In a case that could change how wage and hour class and collective actions are litigated, Tyson Foods, Inc. recently filed its opening Supreme Court brief. Tyson seeks reversal of a $5.8 million judgment in favor of meat processing employees who claimed to have worked off the clock.

As we reported in June, the Tyson Foods case is likely to have a profound impact on wage and hour litigation. It could result in the Supreme Court’s first discussion of what it means for employees to be “similarly situated” under FLSA Section 216(b) and of how the standards for certifying a Rule 23(b) class action apply to wage and hour cases.

As expected, Tyson’s opening brief parallels its cert petition. The case should not have been certified as a class action or as an FLSA collective action, Tyson argues, because the plaintiffs relied on “statistical evidence that masks, rather than accounts for, differences among individual class members.” In certifying the class, the court relied on expert testimony as to the average time employees spent donning and doffing equipment, even though the expert acknowledged that the actual times varied widely among class members, depending on their job classifications and their equipment combinations.

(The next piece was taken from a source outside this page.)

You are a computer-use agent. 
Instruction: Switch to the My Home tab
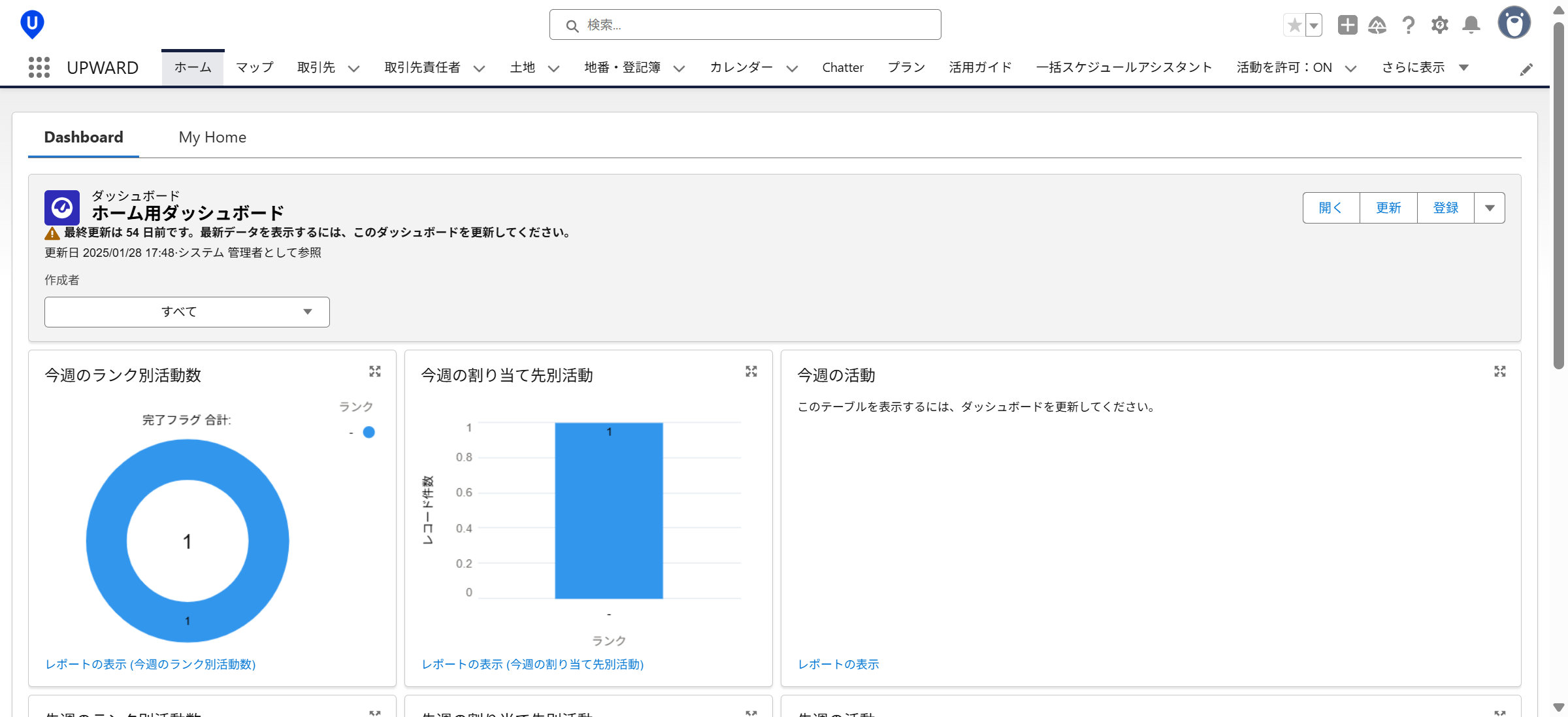[x=212, y=137]
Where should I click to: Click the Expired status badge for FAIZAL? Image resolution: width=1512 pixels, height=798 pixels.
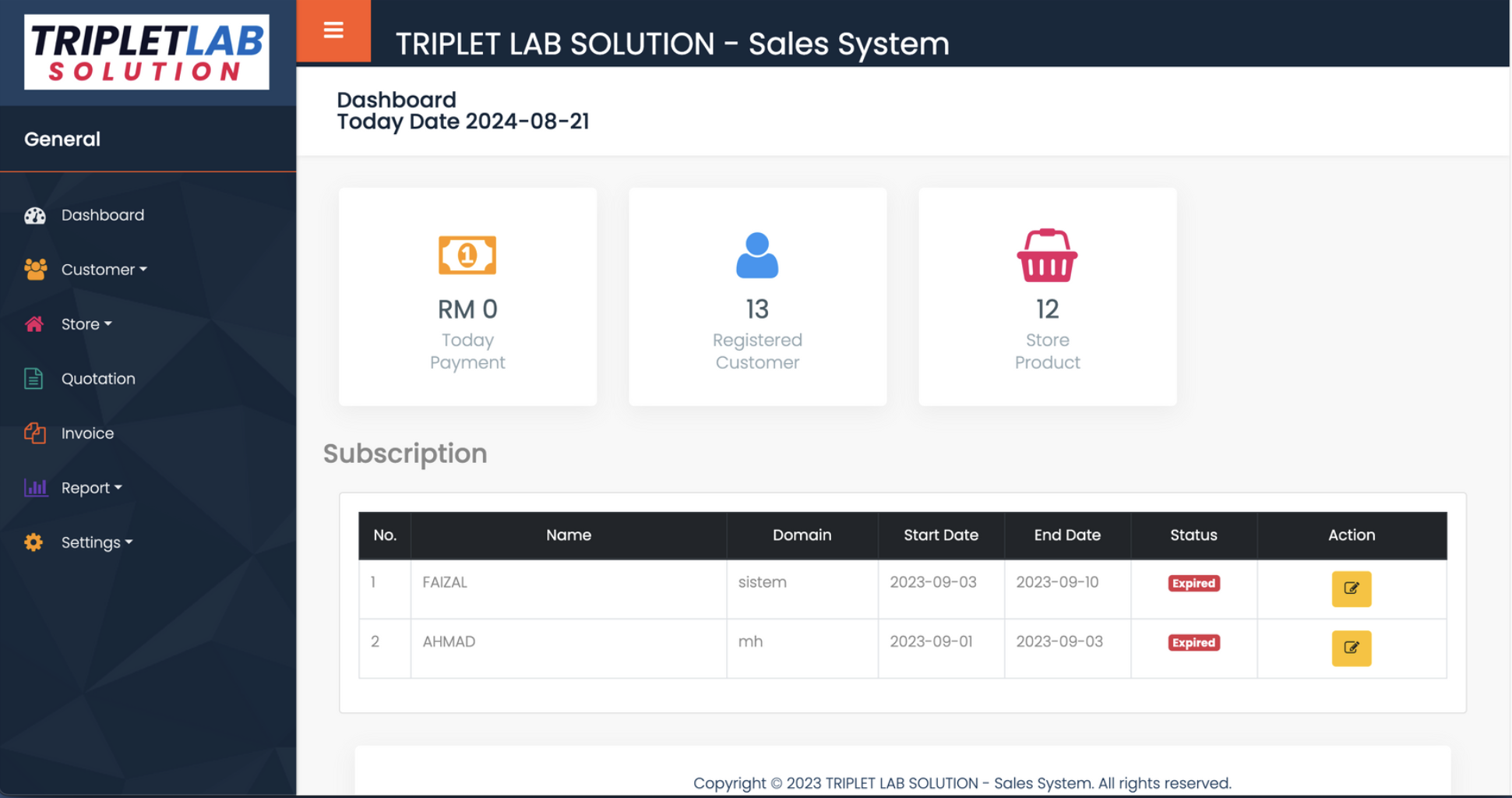[x=1193, y=583]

“[T]he standards governing certification of a collective action under the FLSA can be no less stringent” than those articulated in Wal-Mart Stores, Inc. v. Dukes for certification of a Rule 23(b)(3) class, Tyson argues. e Thus, the company argues, the variations described above mean the litigation would not provide common answers to the questions of (1) whether an employee worked more than 40 hours per week and, (2) if so, whether Tyson properly paid the employee for that overtime. Although the lower courts found that common issues predominated because Tyson’s compensation policy for donning and doffing time applied to all of the employees, Tyson point out that the time variations are “outcome determinative because they control whether or not a particular plaintiff worked any unpaid overtime at all.”

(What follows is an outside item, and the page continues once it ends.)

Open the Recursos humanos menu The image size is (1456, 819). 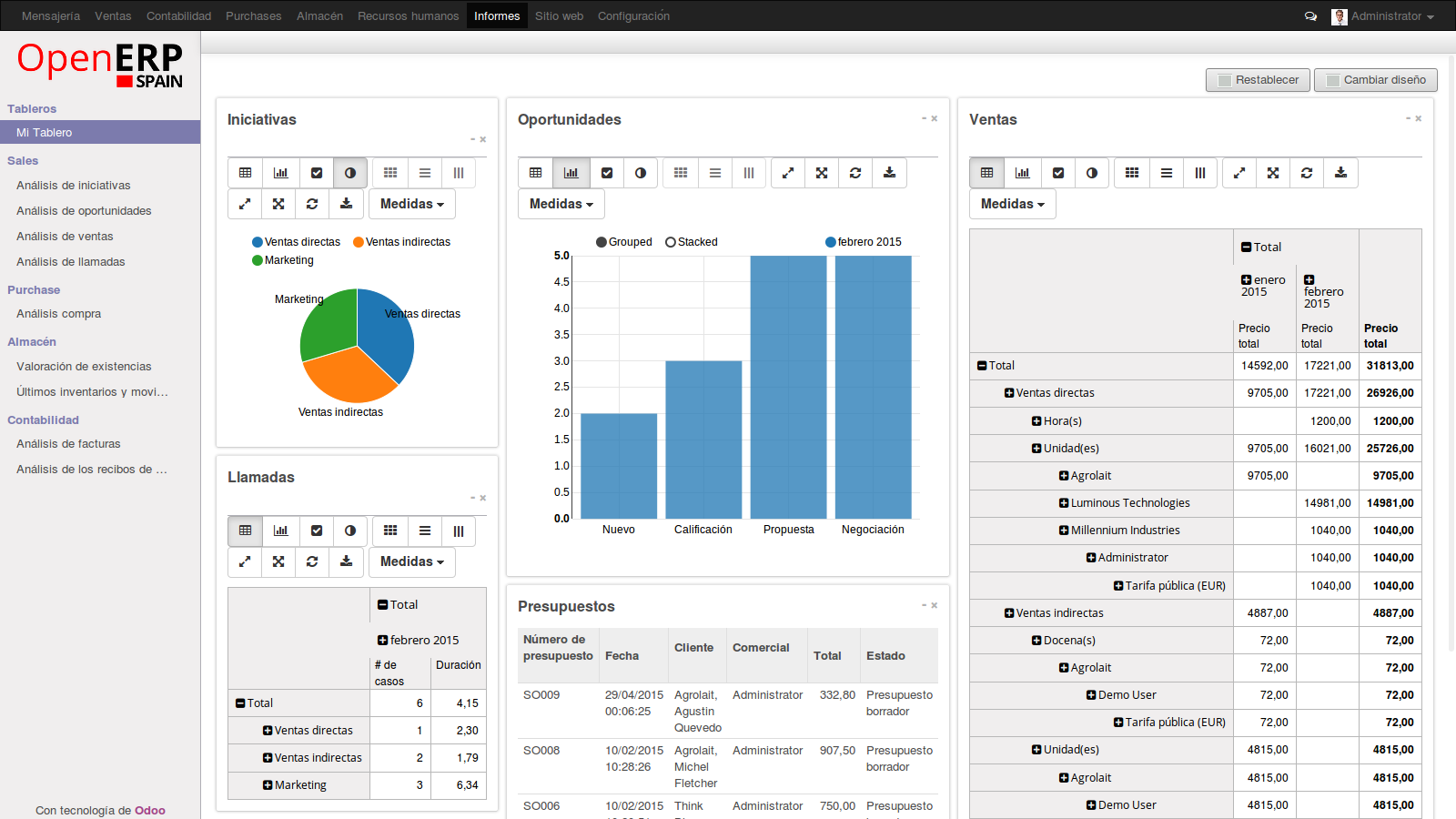click(x=408, y=15)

In addition, Tyson states that using statistical averages violated the Rules Enabling Act and the Due Process Clause. “No court would allow an individual employee to meet his ‘burden of proving that he performed work for which he was not properly compensated by submitting evidence of the amount of time worked by other employees who did different activities requiring a different amount of time to perform,” Tyson writes (quotation marks omitted). “Yet that is exactly what happened here.” Tyson explains: plaintiffs obtained classwide damages by applying the expert’s average times to all class members despite evidence that some class members spent less time donning and doffing equipment.

This “trial by formula” deprived Tyson of its right to raise individualized defenses in violation of Due Process and the Rules Enabling Act, Tyson argues. “Rather than challenging whether individual class members suffered any injury or damages, Tyson could only attack plaintiffs’ supposedly ‘representative’ evidence as biased, unreliable, and not actually representative of anyone in the class.” Tyson also notes that using averages to prove liability for the class as a whole conflicted with the Court’s command in Wal-Mart Stores, Inc. v. Dukes that class-wide liability cannot be based purely on extrapolation from unproven assumptions about individual class members.

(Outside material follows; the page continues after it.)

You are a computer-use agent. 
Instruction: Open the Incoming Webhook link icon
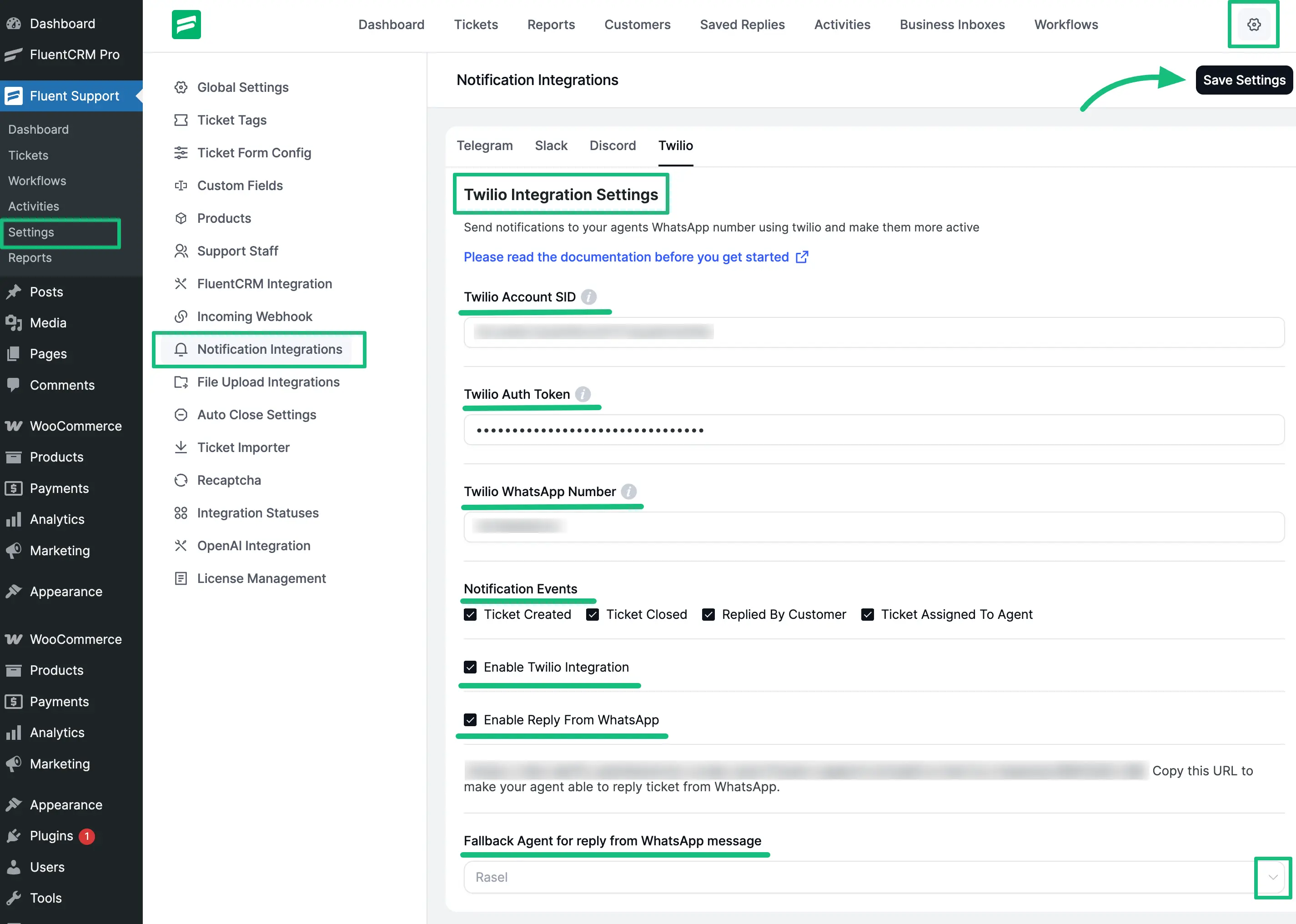tap(181, 316)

Finally, Tyson argues that class certification was improper because the class includes hundreds of uninjured plaintiffs who, as a result, can collect damages under the jury’s verdict. Under Article III, “federal courts cannot order money to be paid to an uninjured plaintiff,” and the FLSA limits a court’s authority under the Act to providing redress for “unpaid overtime compensation.” Thus, Tyson argues, class or collective actions including uninjured members cannot be certified.

We continue to follow the briefing in this case. The brief of the respondent employees is currently due on September 22, 2015.